普段はほとんど行くことがないのだが、お墓参りに行くため、お線香に火をつけるライターを買いに行ったのだ。
ライター1つをスーパーで探すのはめんどくさいので。
まず「いらっしゃいませー」と明るい声で迎えてもらった。
ライターを見つけ、レジに近寄ろうとすると、女性レジスタッフは、背中を向けて調理をしていた。
いそいでいなかった私は、キリのいいところでこちらに気づいてくれればいいや、と思っていたのだが、わりとすぐに気づいてくれ対応してくれた。
お支払いを済ませ商品を渡してくれた彼女は、「ありがとうございました!いってらっしゃいませー」
と、おそらくだが、毎朝お客様に言っているであろう言葉を私にかけてくれた。
その時だ。
心の中に爽やかな風が、すーっと吹いた気がしたのだ。
何が起きたのか
コンビニに入ってすぐに、いらっしゃいませ、と明るい声で迎えられる事は、決してよくあることでは無い。
そこでも少し驚いていたのだが、この何気ない、彼女にとっては毎日言い続けているであろう、挨拶に愛を感じたのだ。
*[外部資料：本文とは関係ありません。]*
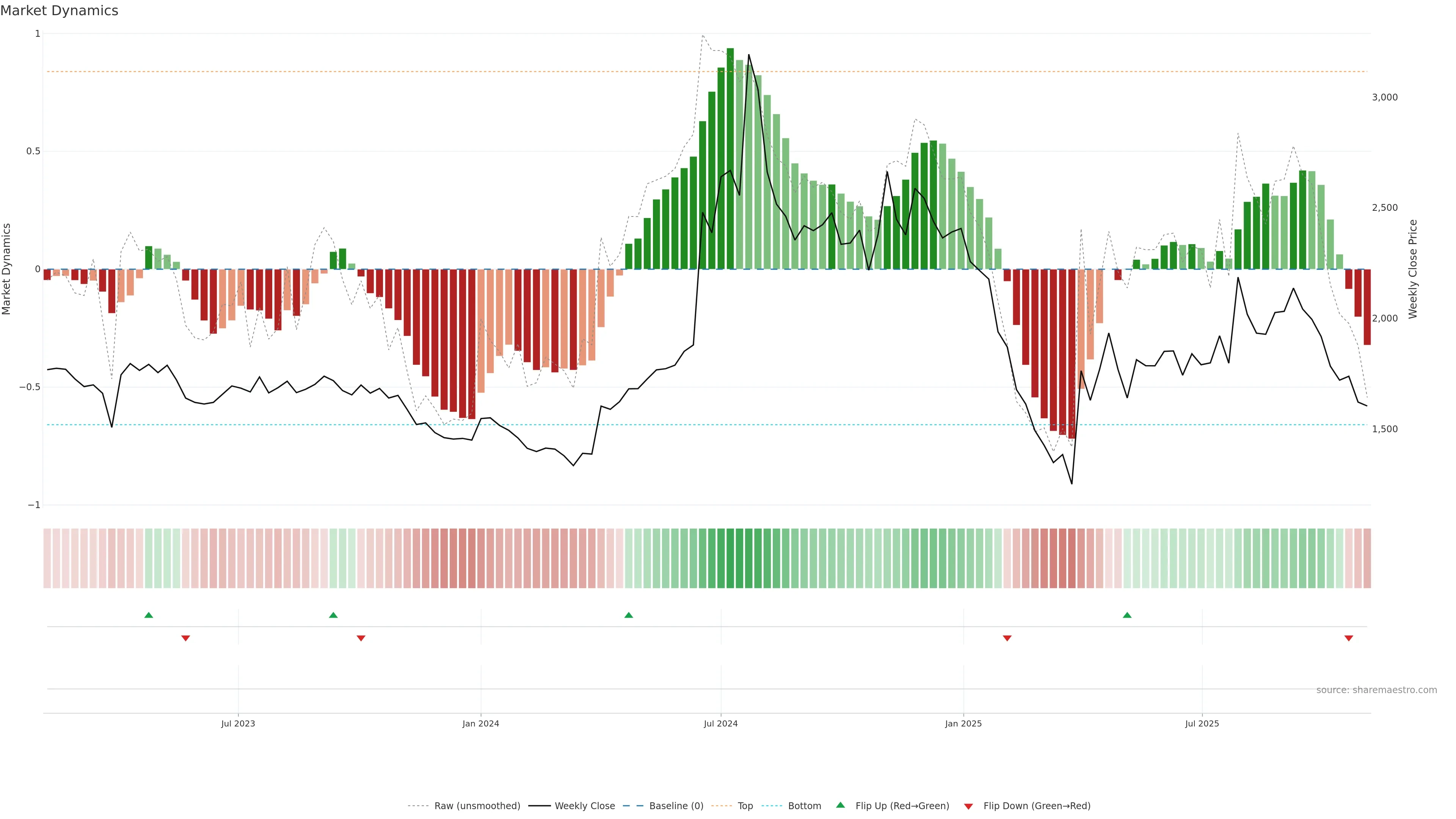Click Flip Up green triangle legend icon
The height and width of the screenshot is (819, 1456).
tap(841, 805)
それは彼女のニコニコの笑顔と、明るい言い方があったからこそかもしれない。
朝のお客さんの中には、仕事に行く人は多いはずだし、私も今朝はジャケットを着て、いかにも仕事に行きます、と言う格好ではあった。
その私に、彼女にしてみれば、今朝何度言ったか
わからない、「いってらっしゃい」と言う言葉に、まるで身内から「いってらっしゃい」と言われたような気がしたのだ。
私は一人暮らしではないが、たとえ家族と一緒に住んでいたとしても、そして一人暮らしはなおさらのこと、「いってらっしゃい」と言って、見送ってくれる人がいる人は、この世の中にどのぐらいいるのだろうか。
たとえ家族と一緒に住んでいたとしても、自分が1番最後に家を出る順番であれば、誰も「いってらっしゃい」と見送ってくれる事は無い。
この見送られることの心地よさ。
この見送りに愛を感じた私は、おかしいのだろうか。
でも私は愛を感じたのだ。
それも彼女は無料で愛を与えてるのだ。
私はサービスや接遇を教えている立場ではあるが、難しいことではなく、たった一言、家族が家族に声をかけているようなことを言ってあげれば、人は喜ぶのだと改めて実感した。
彼女の接客態度は素晴らしい。
茶髪だったけど、そんなこと関係ない。
あれだけ陽気に、明るく、愛があれば十分だ。
愛の力は偉大だ。
接客の原点をコンビニのお姉さんに教えてもらった。
私は彼女に弟子入りしようか、と一瞬思った。